Jurors in New York heard testimony this week from one of the actresses who accused Harvey Weinstein of raping her. Annabella Sciorra, best known for playing a mob boss’s mistress on The Sopranos, described how Weinstein forced his way into her apartment one night in 1993, held her down on the bed, and assaulted her.
Sciorra did not go to the police at the time because she did not understand the definition of rape, which she thought of as only a random, back-alley attack. “I thought he was an OK guy,” she said. “I felt confused.”
Six women are scheduled to testify at Weinstein’s trial, though prosecutors have only charged him with assaulting two of them. Statute of limitations laws have forced prosecutors to get creative in how they present charges against alleged serial abusers. The four other women at Weinstein’s trial will testify in an attempt to bolster the believability of the two main victims by showing that the accusations follow a pattern of behavior.

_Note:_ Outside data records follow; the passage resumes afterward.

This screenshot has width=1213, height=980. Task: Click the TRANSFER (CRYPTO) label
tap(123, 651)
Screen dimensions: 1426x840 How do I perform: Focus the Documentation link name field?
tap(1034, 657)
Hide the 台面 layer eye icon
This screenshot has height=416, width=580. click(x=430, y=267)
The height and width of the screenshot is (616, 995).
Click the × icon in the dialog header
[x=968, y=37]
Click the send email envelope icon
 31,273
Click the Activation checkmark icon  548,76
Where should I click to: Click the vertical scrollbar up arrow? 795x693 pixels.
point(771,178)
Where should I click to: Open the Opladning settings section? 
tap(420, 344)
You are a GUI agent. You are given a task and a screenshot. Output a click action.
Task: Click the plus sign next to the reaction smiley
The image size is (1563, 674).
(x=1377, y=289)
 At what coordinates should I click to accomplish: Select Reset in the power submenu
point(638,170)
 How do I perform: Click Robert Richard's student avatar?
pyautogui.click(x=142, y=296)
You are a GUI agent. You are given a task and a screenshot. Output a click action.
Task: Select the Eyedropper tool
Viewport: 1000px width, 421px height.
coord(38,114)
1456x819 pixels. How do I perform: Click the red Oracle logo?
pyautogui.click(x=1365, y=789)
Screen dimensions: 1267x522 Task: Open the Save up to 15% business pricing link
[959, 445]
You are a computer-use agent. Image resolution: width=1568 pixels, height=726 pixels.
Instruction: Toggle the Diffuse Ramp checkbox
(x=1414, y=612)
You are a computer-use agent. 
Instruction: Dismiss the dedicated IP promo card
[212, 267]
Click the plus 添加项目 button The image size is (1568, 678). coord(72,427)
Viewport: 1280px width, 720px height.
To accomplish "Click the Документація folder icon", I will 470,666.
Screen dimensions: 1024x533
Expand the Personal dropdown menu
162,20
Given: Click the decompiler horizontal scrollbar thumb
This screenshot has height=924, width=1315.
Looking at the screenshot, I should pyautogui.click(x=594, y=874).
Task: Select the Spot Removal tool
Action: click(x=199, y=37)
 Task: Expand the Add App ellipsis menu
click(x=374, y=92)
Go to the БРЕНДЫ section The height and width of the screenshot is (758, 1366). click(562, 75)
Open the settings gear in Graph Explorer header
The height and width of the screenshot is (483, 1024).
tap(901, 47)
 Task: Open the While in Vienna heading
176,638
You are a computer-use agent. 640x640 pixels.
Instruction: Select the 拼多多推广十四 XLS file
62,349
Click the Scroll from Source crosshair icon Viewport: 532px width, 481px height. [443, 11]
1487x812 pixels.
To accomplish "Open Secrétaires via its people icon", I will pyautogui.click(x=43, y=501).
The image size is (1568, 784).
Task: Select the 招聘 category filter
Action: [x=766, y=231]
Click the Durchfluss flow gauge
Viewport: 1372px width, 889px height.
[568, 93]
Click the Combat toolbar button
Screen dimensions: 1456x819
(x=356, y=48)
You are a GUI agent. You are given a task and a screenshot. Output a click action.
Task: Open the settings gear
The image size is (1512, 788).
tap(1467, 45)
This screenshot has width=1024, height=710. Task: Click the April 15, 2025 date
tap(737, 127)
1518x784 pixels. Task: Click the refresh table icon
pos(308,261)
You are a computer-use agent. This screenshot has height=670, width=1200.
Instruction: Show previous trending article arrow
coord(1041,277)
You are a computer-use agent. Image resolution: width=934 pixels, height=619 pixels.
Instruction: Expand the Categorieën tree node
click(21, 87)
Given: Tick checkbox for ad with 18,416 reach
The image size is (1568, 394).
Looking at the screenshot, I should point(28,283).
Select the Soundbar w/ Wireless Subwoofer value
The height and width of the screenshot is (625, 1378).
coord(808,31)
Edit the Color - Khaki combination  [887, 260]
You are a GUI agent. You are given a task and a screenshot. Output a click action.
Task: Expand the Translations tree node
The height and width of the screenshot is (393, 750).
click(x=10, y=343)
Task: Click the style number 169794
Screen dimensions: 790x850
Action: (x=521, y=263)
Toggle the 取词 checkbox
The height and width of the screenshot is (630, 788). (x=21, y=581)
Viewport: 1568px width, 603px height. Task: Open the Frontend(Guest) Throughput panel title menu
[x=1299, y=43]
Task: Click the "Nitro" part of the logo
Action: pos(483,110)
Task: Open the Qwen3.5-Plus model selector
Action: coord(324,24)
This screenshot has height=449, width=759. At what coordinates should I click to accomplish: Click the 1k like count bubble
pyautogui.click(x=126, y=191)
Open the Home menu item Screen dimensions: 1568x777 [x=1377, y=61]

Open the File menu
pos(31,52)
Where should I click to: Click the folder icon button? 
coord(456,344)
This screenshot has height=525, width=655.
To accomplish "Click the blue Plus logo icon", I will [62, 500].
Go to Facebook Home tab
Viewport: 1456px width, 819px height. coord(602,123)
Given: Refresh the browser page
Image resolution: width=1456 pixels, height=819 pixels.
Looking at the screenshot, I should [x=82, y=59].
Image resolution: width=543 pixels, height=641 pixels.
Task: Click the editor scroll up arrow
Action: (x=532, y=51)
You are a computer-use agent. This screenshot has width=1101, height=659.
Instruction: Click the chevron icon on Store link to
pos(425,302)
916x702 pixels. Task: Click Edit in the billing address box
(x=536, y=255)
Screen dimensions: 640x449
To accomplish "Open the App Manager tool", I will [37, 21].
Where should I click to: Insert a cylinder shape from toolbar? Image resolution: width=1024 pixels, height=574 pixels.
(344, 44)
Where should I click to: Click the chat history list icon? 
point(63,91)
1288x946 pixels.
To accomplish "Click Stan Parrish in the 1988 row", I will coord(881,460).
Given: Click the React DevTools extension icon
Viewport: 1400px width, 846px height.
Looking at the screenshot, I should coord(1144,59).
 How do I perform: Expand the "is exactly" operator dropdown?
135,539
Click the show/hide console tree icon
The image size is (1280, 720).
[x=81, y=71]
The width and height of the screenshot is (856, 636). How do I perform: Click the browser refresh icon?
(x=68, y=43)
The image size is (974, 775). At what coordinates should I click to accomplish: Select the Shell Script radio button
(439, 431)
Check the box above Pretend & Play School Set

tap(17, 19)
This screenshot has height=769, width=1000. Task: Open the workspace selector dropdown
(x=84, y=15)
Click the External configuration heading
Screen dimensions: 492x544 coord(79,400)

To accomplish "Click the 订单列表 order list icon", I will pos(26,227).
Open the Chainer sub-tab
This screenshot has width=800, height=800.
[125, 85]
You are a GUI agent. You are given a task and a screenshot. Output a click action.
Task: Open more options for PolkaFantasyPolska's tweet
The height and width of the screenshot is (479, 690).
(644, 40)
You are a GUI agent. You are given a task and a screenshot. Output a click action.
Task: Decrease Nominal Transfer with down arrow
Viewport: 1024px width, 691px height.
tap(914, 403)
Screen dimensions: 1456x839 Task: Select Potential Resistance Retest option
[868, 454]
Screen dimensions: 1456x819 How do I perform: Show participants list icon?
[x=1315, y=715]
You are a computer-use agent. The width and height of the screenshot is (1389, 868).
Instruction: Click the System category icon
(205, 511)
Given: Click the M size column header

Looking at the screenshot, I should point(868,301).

That tactic worked in the second trial of comedian Bill Cosby, at which the judge allowed testimony from five more accusers in addition to the victim in the case. Cosby’s first jury could not reach a verdict, but the second one declared him guilty. The Manhattan District Attorney’s Office will also use the approach in the misconduct case against actor Cuba Gooding Jr., who is charged with groping three women. Two additional women will testify about their experiences with Gooding at the trial, a judge decided this week.
Meanwhile, after Weinstein’s trial wraps up in New York, he will face additional charges of rape and sexual assault in Los Angeles. —L.L.